Kelly Loeffler's Fraud Cleanup Tour
SBA Administrator Kelly Loeffler has been making a show of the suspension announcements, rolling them out state by state like a concert tour nobody asked for. Minnesota in late February. California in early February. The Palantir contract sits on top of this as the supposed technological backbone of the effort. The idea is to use Palantir's platform to scan for suspicious clusters of loans, geographic anomalies, and patterns that suggest organized fraud rings.
Which, again, is something that could have been done in 2020. Or 2021. Or literally any year before 2026. The data existed. The tools existed. The political will did not. It is infinitely easier to hand out money than to check where it went. And now, years later, the SBA is playing catch-up while the people who stole millions have long since spent it on luxury cars, real estate, and whatever else you buy when the government accidentally Venmos you a fortune.
The Borrowers Who Didn't Steal Are Still Getting Crushed
Here's the part that should make your blood boil. While the SBA spent half a decade ignoring the massive fraud happening under its nose, legitimate small business owners have been getting hammered with EIDL repayment demands, Treasury offsets on their tax refunds, and collections notices that show up like clockwork. People who took $50,000 to keep their restaurants alive during a global pandemic are being hounded by the same agency that let $8.6 billion in fraud sail through California unchecked.

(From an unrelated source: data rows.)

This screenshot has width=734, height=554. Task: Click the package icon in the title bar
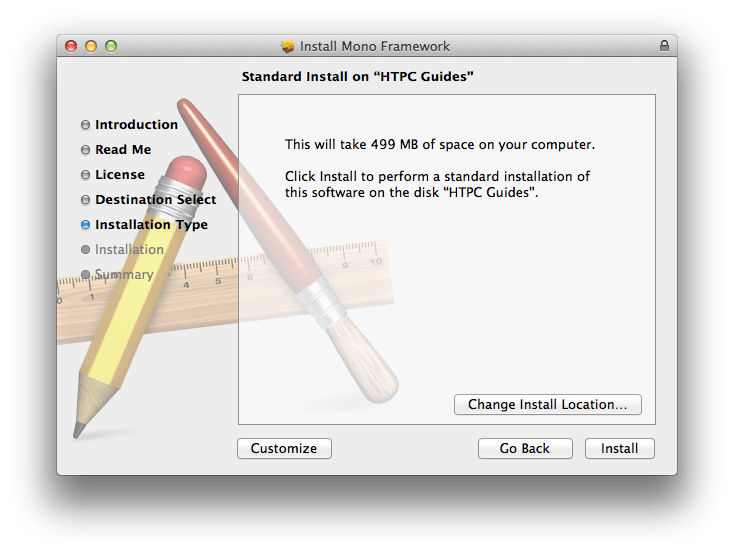pyautogui.click(x=289, y=46)
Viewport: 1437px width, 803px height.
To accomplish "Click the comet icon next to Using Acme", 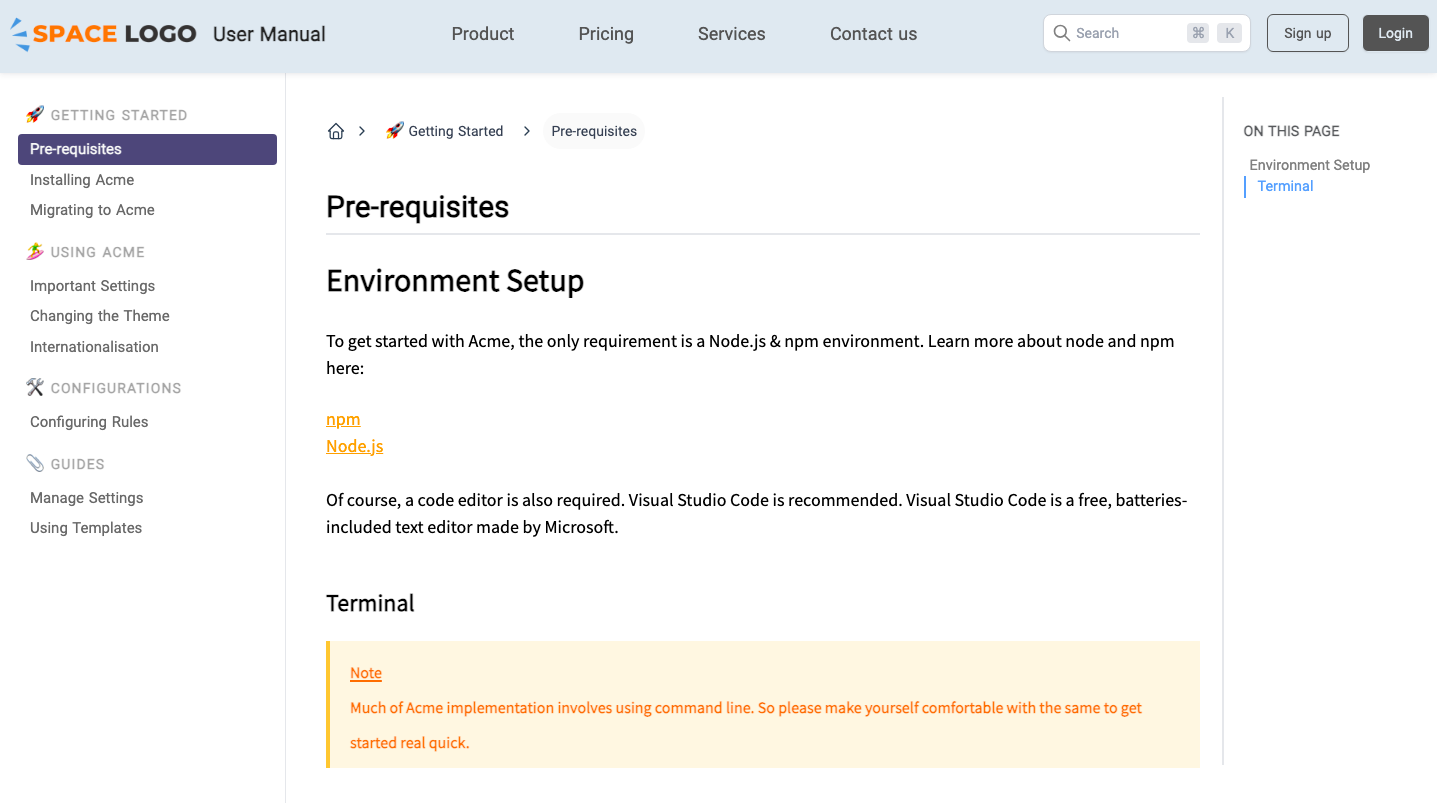I will (36, 251).
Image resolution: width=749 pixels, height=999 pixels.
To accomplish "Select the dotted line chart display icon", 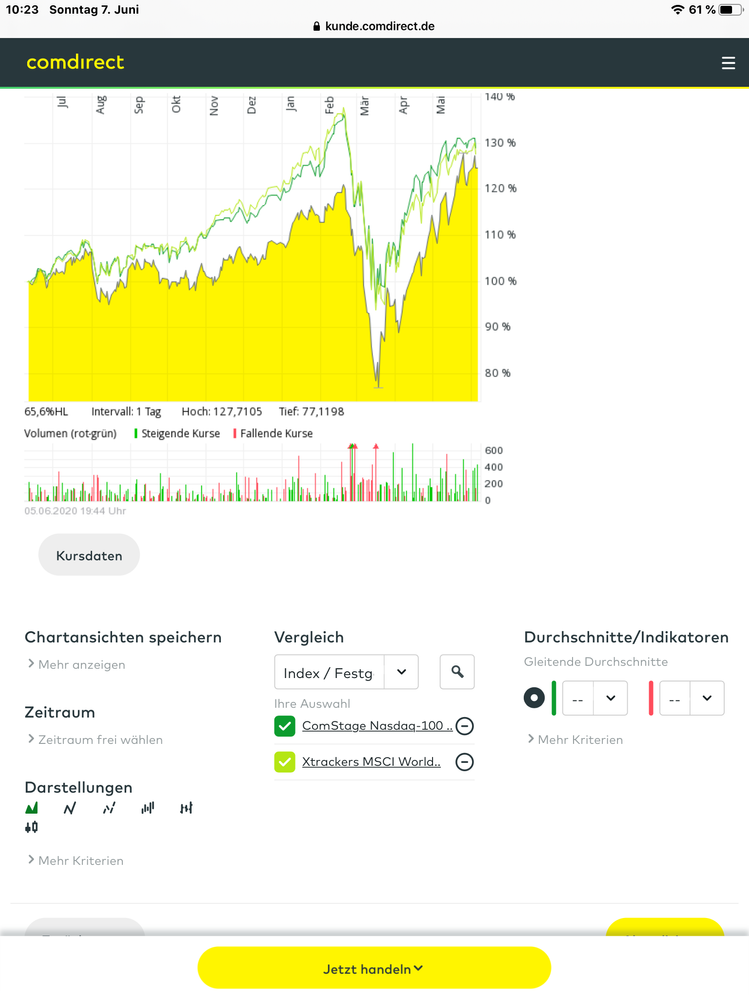I will pyautogui.click(x=109, y=808).
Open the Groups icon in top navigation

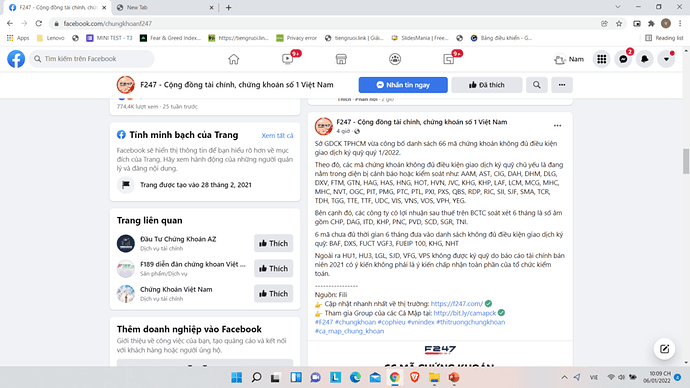395,59
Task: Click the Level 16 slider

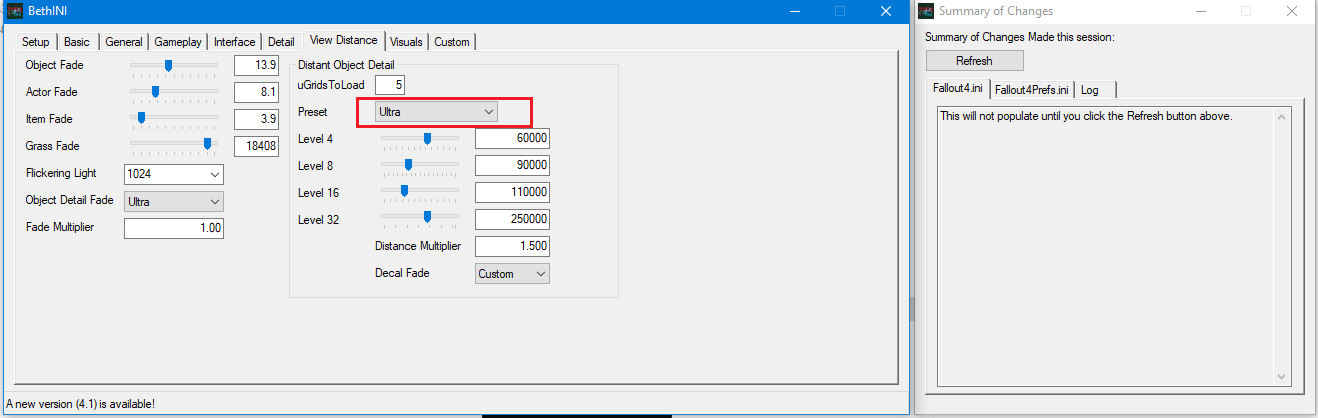Action: click(404, 191)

The suspension numbers in Minnesota and California aren't comforting. They're enraging. Because every one of those 118,000+ suspended borrowers represents money that was stolen from a pool that legitimate businesses needed. Every fraudulent PPP loan was money that didn't go to a real employee's paycheck. Every fake EIDL application was capital that didn't reach a real business on the brink of collapse.
The Bootcamp Nobody Asked For
Let's return to the word "bootcamp" one more time. The SBA's contract with Palantir includes a bootcamp component. They're training SBA staff to use the Palantir platform for fraud detection. Training. In 2026. The agency responsible for disbursing pandemic relief is now learning how to detect fraud in pandemic relief six years after the pandemic started. If there's a more perfect encapsulation of government dysfunction, I'd love to see it.
The legitimate borrowers who are struggling with EIDL repayments didn't get a bootcamp. They didn't get a pilot program. They didn't get $300,000 worth of consultants teaching them how to navigate the SBA's labyrinthine forgiveness process. They got a bill, a deadline, and a threat from Treasury. That's the SBA's two-speed system: glacial when hunting fraud, instantaneous when collecting from the little guy.
So congratulations, Palantir. You've got a month to find patterns in data that's been sitting untouched for six years. And congratulations, SBA. You've finally discovered that fraud exists. Better late than never, except when "never" was always the plan and "late" is just what it looks like when someone finally turns on the lights.